» Task brief: Can you rewrite the records below with "GUI agent" changed to "screen assistant" everywhere it occurs, keeping everything else the same?

=== Begin Enclosure ===

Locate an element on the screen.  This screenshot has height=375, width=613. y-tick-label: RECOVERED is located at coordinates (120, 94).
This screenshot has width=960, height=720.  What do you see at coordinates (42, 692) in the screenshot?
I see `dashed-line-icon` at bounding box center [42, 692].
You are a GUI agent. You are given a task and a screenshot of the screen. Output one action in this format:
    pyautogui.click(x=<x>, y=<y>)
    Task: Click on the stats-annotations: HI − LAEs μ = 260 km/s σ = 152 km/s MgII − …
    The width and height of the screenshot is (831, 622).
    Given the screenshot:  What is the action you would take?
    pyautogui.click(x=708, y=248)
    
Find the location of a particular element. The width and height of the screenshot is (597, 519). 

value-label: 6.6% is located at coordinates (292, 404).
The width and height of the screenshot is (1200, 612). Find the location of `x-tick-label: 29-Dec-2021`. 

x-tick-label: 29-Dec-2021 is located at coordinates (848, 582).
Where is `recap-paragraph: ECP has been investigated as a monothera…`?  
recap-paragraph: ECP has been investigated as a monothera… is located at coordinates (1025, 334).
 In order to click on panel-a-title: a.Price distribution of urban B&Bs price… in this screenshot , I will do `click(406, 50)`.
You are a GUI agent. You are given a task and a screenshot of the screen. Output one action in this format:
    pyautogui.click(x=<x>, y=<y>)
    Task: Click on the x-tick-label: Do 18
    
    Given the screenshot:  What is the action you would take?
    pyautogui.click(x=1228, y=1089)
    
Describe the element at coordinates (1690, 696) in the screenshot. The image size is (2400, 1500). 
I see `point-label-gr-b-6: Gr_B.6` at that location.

=== End Enclosure ===

» Solved problem:
Locate an element on the screen.  This screenshot has height=375, width=613. y-tick-label: RECOVERED is located at coordinates (120, 94).
This screenshot has width=960, height=720.  What do you see at coordinates (42, 692) in the screenshot?
I see `dashed-line-icon` at bounding box center [42, 692].
You are a screen assistant. You are given a task and a screenshot of the screen. Output one action in this format:
    pyautogui.click(x=<x>, y=<y>)
    Task: Click on the stats-annotations: HI − LAEs μ = 260 km/s σ = 152 km/s MgII − …
    The width and height of the screenshot is (831, 622).
    Given the screenshot:  What is the action you would take?
    pyautogui.click(x=708, y=248)
    
Find the location of a particular element. The width and height of the screenshot is (597, 519). 

value-label: 6.6% is located at coordinates (292, 404).
The width and height of the screenshot is (1200, 612). Find the location of `x-tick-label: 29-Dec-2021`. 

x-tick-label: 29-Dec-2021 is located at coordinates (848, 582).
Where is `recap-paragraph: ECP has been investigated as a monothera…`?  
recap-paragraph: ECP has been investigated as a monothera… is located at coordinates (1025, 334).
 In order to click on panel-a-title: a.Price distribution of urban B&Bs price… in this screenshot , I will do `click(406, 50)`.
You are a screen assistant. You are given a task and a screenshot of the screen. Output one action in this format:
    pyautogui.click(x=<x>, y=<y>)
    Task: Click on the x-tick-label: Do 18
    
    Given the screenshot:  What is the action you would take?
    pyautogui.click(x=1228, y=1089)
    
Describe the element at coordinates (1690, 696) in the screenshot. The image size is (2400, 1500). 
I see `point-label-gr-b-6: Gr_B.6` at that location.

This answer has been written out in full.